-- start --

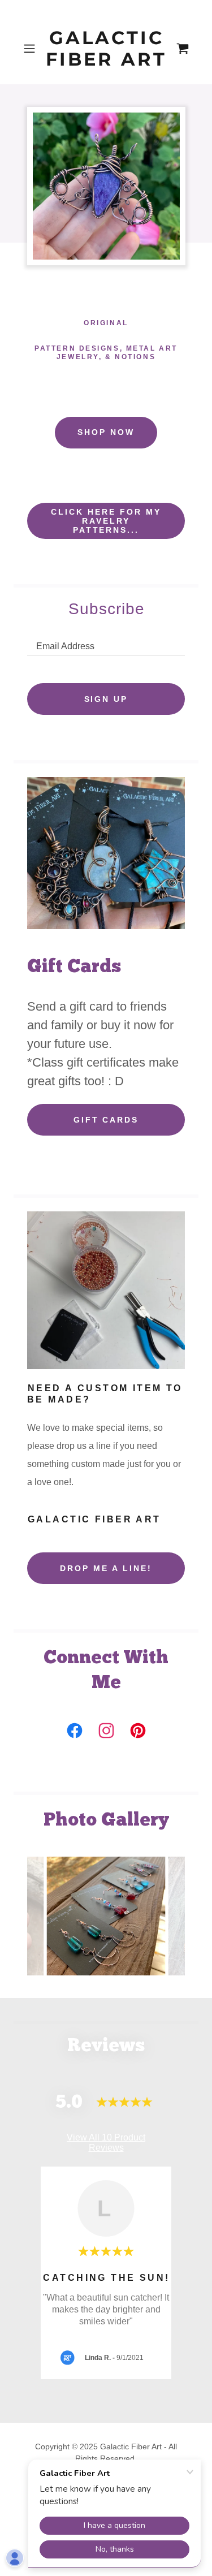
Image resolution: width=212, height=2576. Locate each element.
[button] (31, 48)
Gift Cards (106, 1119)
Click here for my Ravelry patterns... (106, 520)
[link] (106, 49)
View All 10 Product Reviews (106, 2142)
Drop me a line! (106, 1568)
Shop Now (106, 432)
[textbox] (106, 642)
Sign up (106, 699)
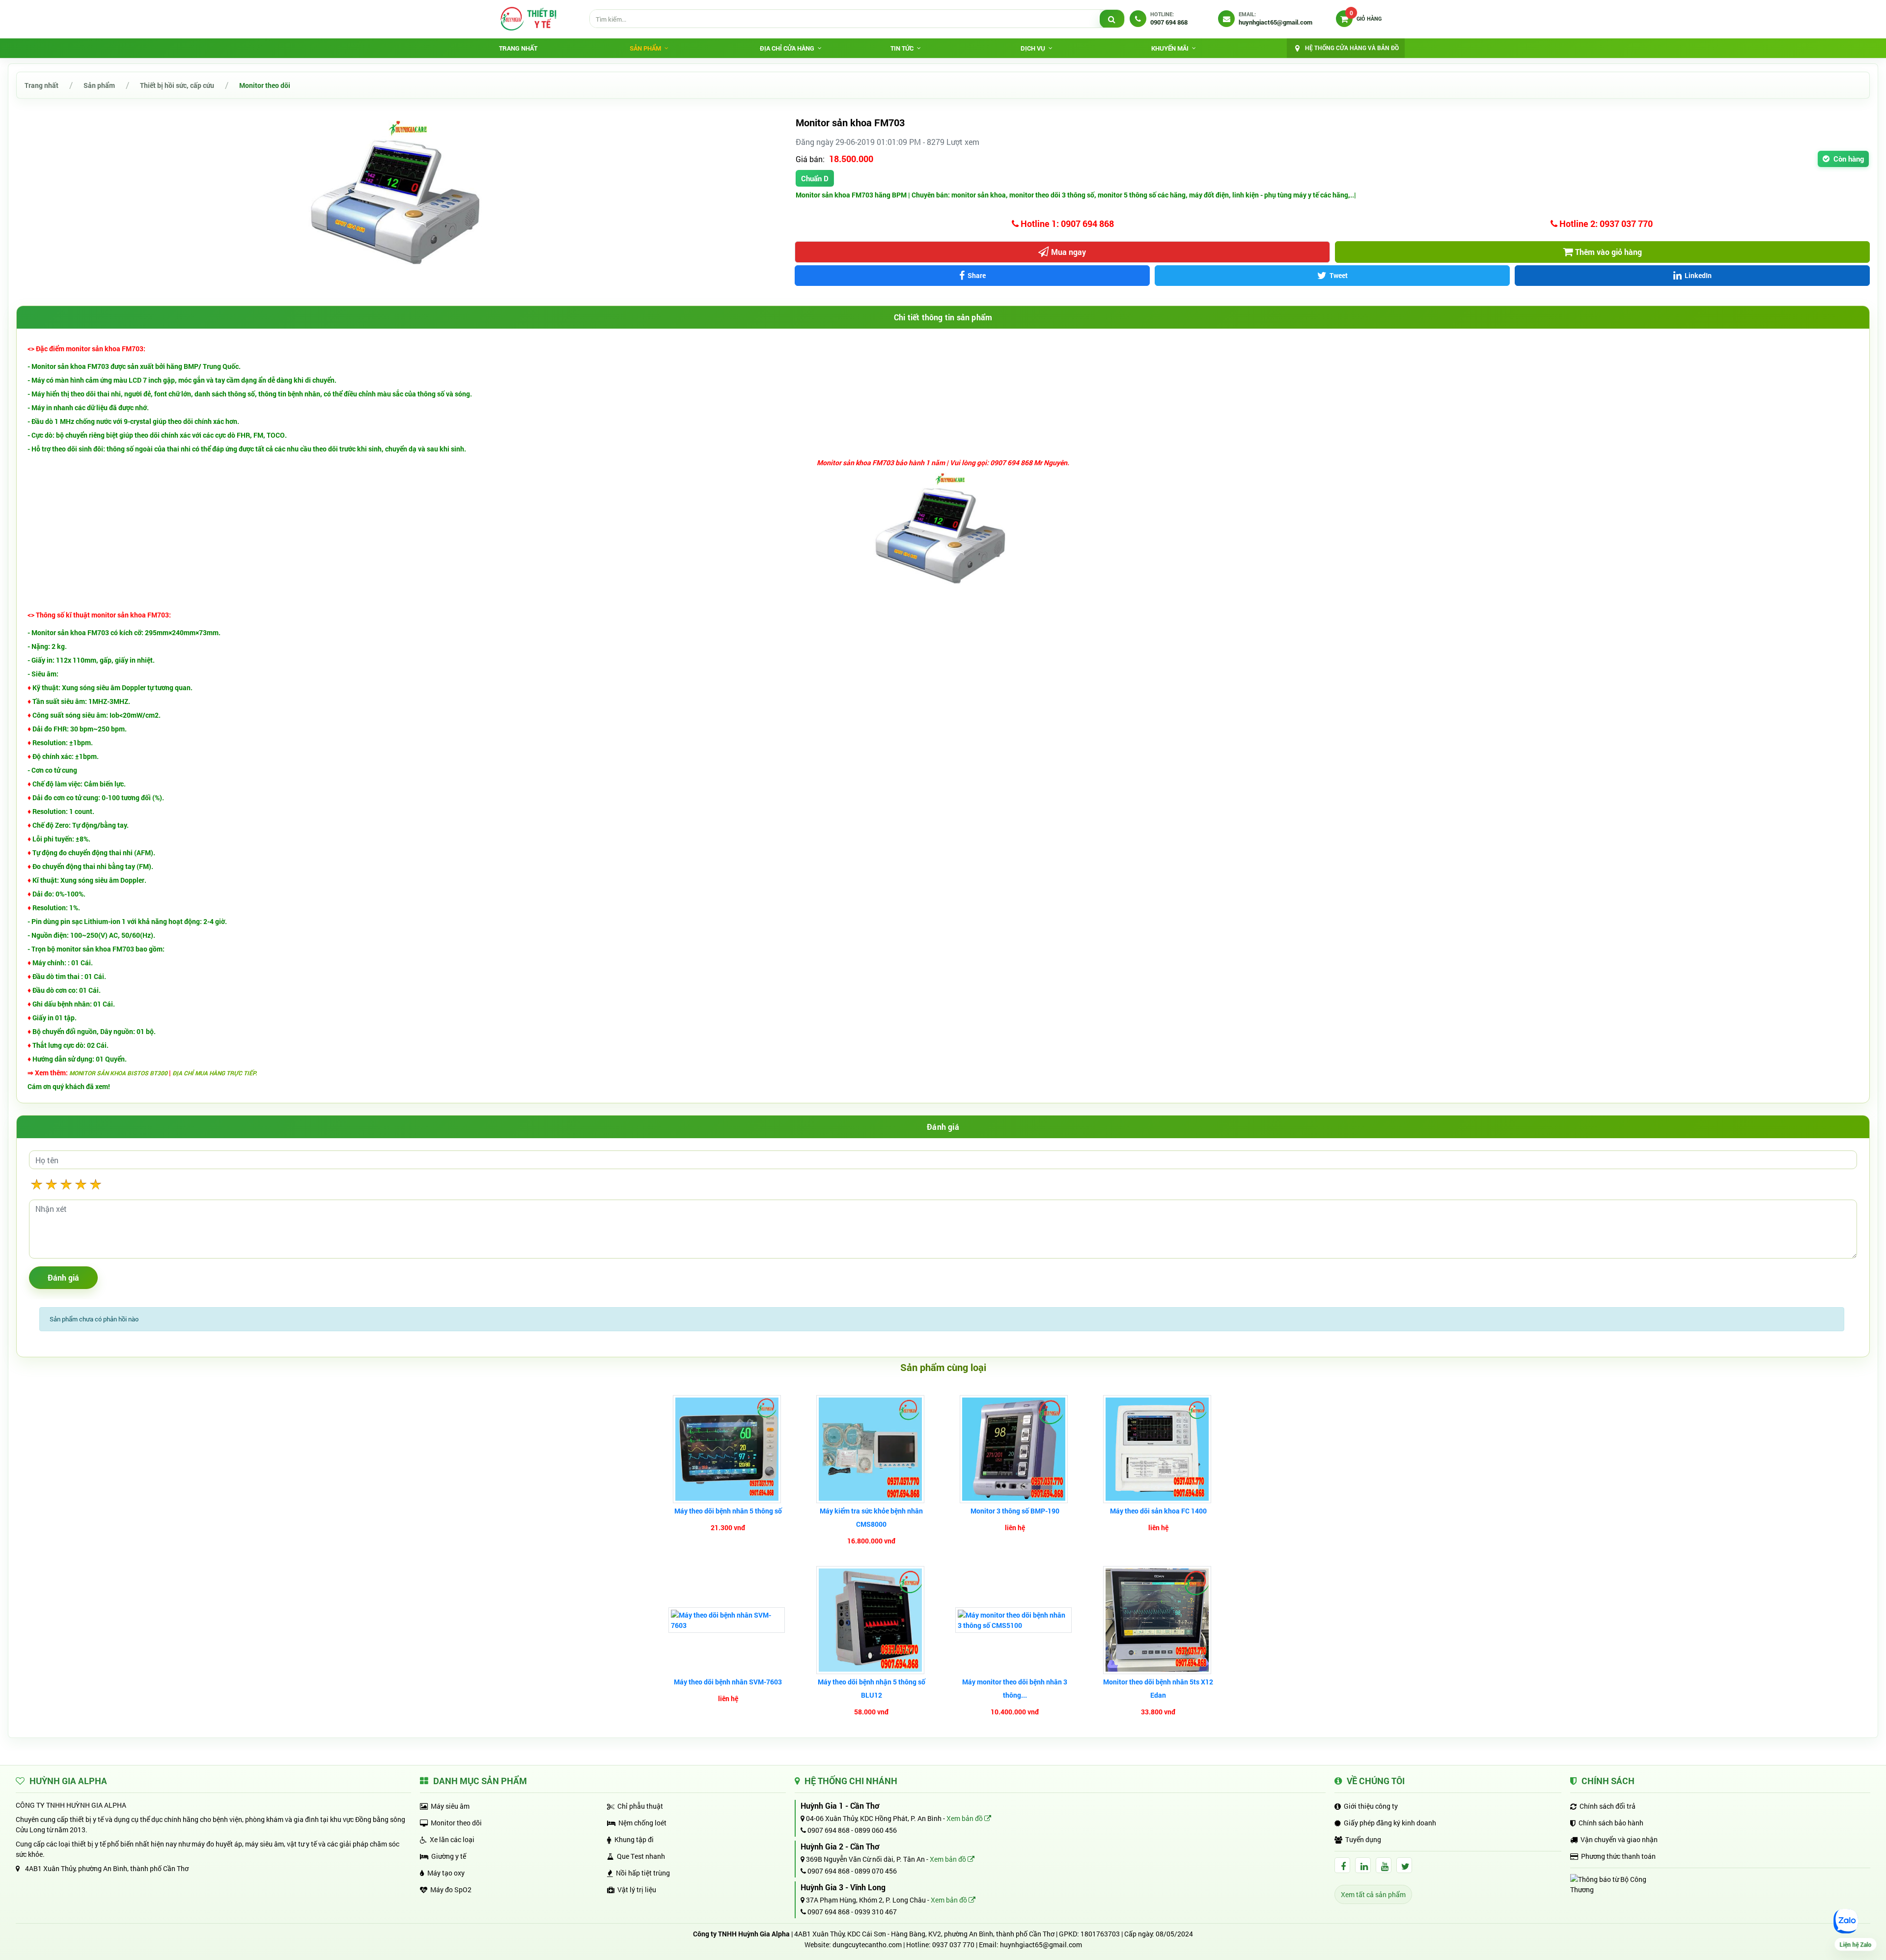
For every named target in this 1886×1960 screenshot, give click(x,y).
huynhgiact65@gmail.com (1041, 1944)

-- end --
-- start --

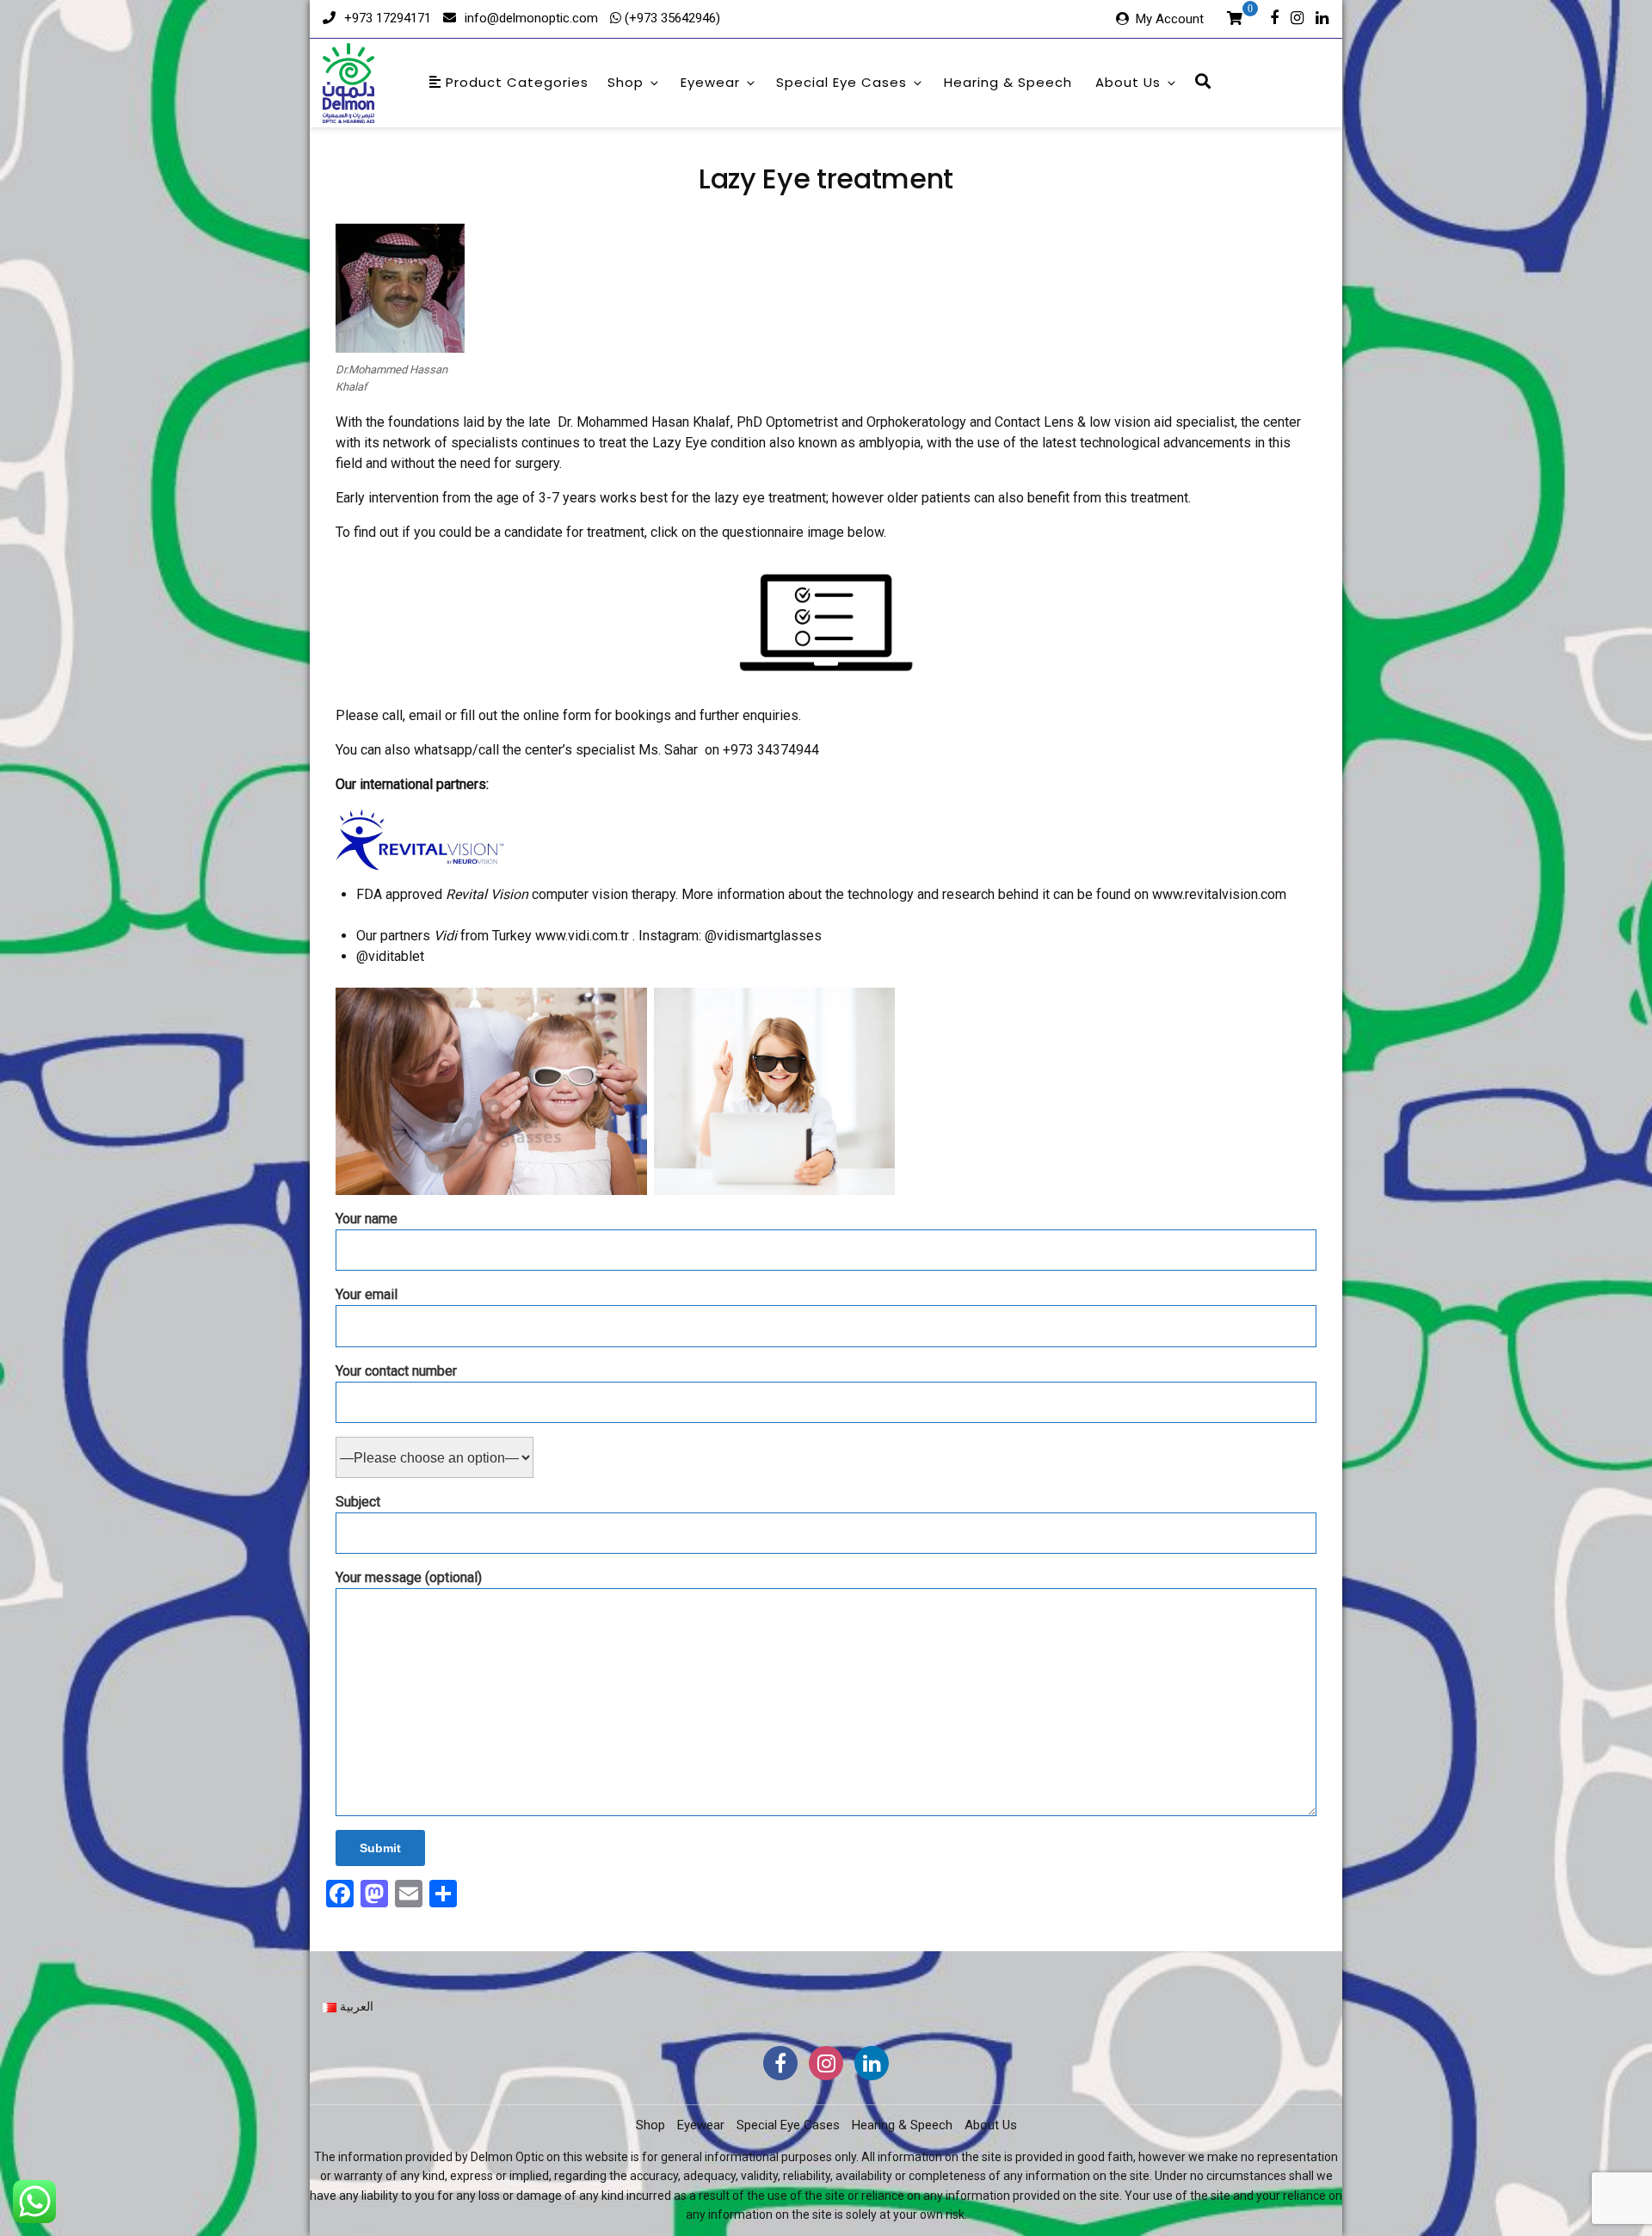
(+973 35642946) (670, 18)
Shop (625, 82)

-- end --

» Requirements:
Rewrite the stretch from the line containing "Image resolution: width=212, height=2576." through the line containing "Sign up (106, 699)", changing "Gift Cards" to "Gift Vouchers" and keeping everything else the same.

» Written reply:
Image resolution: width=212, height=2576. Locate each element.
[button] (31, 48)
Gift Vouchers (106, 1119)
Click here for my Ravelry patterns... (106, 520)
[link] (106, 49)
View All 10 Product Reviews (106, 2142)
Drop me a line! (106, 1568)
Shop Now (106, 432)
[textbox] (106, 642)
Sign up (106, 699)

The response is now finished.